StatsCan under fire from Yukon’s chief statistician

Following another unflattering study of the North by Statistics Canada, the agency will hear criticism from Gerry Ewert when Canada’s top…

Following another unflattering study of the North by Statistics Canada, the agency will hear criticism from Gerry Ewert when Canada’s top statisticians gather later this month.

“It’s the lumping together of the North as if we’re all the same,” said Ewert, director of the Yukon’s bureau of statistics, noting his ongoing objection with StatsCan research methods in the territory.

On Monday, Canadian newspapers ran headlines proclaiming people in the North to be three times more likely to be victims of violent crimes, like sexual assault and robbery, than southerners.

The stories originated from a new StatsCan study, Victimization and Offending in Canada’s Territories.

Drawing from police data, it grouped the Yukon with Nunavut and the NWT.

When generalized statements are drawn using numbers compiled from the three territories, the Yukon appears to have far different social issues than it does, said Ewert.

That leads to false perceptions of the territory across Canada, and poor research foundations for public policy to be built upon, he said.
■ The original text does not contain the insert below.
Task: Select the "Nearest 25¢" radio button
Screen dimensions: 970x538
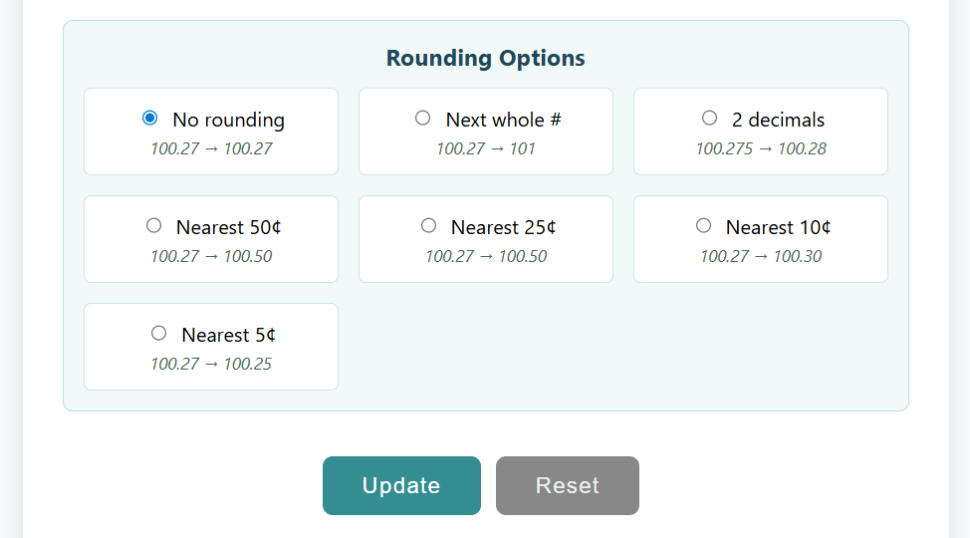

“By getting lumped together we, in many ways, get the short end of the stick,” said Ewert.

While the study reports northerners are three times more likely than southerners to be victims of violence, a closer look suggests the Yukon is very different than its neighbours.

Totals in the study for criminal code incidents, like homicide, assault, sexual assault and robbery in 2005, were 957 in the Yukon, compared with 2,843 in the NWT, and 2,112 in Nunavut.

The Yukon stats bureau has been tracking RCMP data since 1995 and has noticed a decrease in the number of men charged with spousal assaults, said Ewert.

But you wouldn’t get that impression from StatsCan’s research, he said.

“It’s less of a problem here than it is in the other two territories, but we get lumped together with the others — so when they report for the North, they’re reporting a rate that’s substantially higher than it is for the Yukon.”

If a politician or bureaucrat were to design a family violence program in the Yukon, the skewed statistics may lead them to believe there is a bigger problem than there really is, leading to flawed policy, he explained.

During the upcoming roundtable meetings in Ottawa, Ewert will argue StatsCan should stop grouping the territories together and use different research methods in the North.

“The three territories are unique, discrete, different and deserve to have the same level of information as any other jurisdiction in Canada,” said Ewert.

Canada’s stats agency used to hear similar complaints from Manitoba, Saskatchewan and Alberta.

The three were once grouped into a region called “the Prairies” in StatsCan research, despite their differences, said Ewert.

“It just drove them crazy because they’re quite different, in terms of both their population and demographics, and also the structures of their economies.”

The same holds true North of 60, he said.

But there have been small statistical victories for Ewert.

StatsCan once reported Yukon alcohol sales numbers as if they reflected overall alcohol consumption rates in the Yukon.

The small population mixed with masses of tourists led to hugely skewed numbers, he said.

“Yukon has a population of under 31,000 people, and we get close to 350,000 people going through here in a year.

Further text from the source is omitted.